■ **Selection**
▽

Adjustment of the depth that the fluid tip 10 penetrates into the atomization channel is made by turning the liquid inlet connector 30 attached to the back of the nozzle body 60. The thread pitch of the liquid inlet connector 30 determines the amount of axial/longitudinal movement that is provided with respect to the placement and positioning of the fluid tip 60 in the atomization/electrode channel for each turn of the liquid inlet connector 30. The threads of the liquid inlet connector 30 act as an adjustment mechanism such that the longitudinal or axial distance between the liquid outlet of the fluid tip 10 and the outlet of the nozzle cap 10 can be adjusted within a predetermined range.

The nozzle of various embodiment of the present invention allows for components of the nozzle to be removed and interchanged easily, for example for cleaning or replacement. The removable and interchangeable components of the nozzle include the fluid tip 10, the nozzle cap 110, the air cap 90, and the nozzle body 60. For example, it may be desirable to replace the air cap 90 with one having a larger bore in order to permit more air flow. It also may be desirable to replace the fluid tip 10 with one of different outside and inside diameters to provide different spray characteristics such as droplet size, spray pattern and spray volume. Nozzle cap 110 can be replaced to change its outside surface size and/or shape.

△

■ **To be done**
• 1. Transcribe everything from "Adjustment of the" down to "a predetermined range." in the nozzle passage.
• 2. According to the nozzle passage, why might the fluid tip be swapped for one with different outside and inside diameters?

■ **Collected data**

▽

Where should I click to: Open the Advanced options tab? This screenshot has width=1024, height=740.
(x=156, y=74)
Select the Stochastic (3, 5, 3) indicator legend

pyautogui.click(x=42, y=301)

△

■ **Results of the exercise**
• 1.
Adjustment of the depth that the fluid tip 10 penetrates into the atomization channel is made by turning the liquid inlet connector 30 attached to the back of the nozzle body 60. The thread pitch of the liquid inlet connector 30 determines the amount of axial/longitudinal movement that is provided with respect to the placement and positioning of the fluid tip 60 in the atomization/electrode channel for each turn of the liquid inlet connector 30. The threads of the liquid inlet connector 30 act as an adjustment mechanism such that the longitudinal or axial distance between the liquid outlet of the fluid tip 10 and the outlet of the nozzle cap 10 can be adjusted within a predetermined range.

• 2. A fluid tip with different outside and inside diameters gives different spray characteristics, such as droplet size, spray pattern, and spray volume.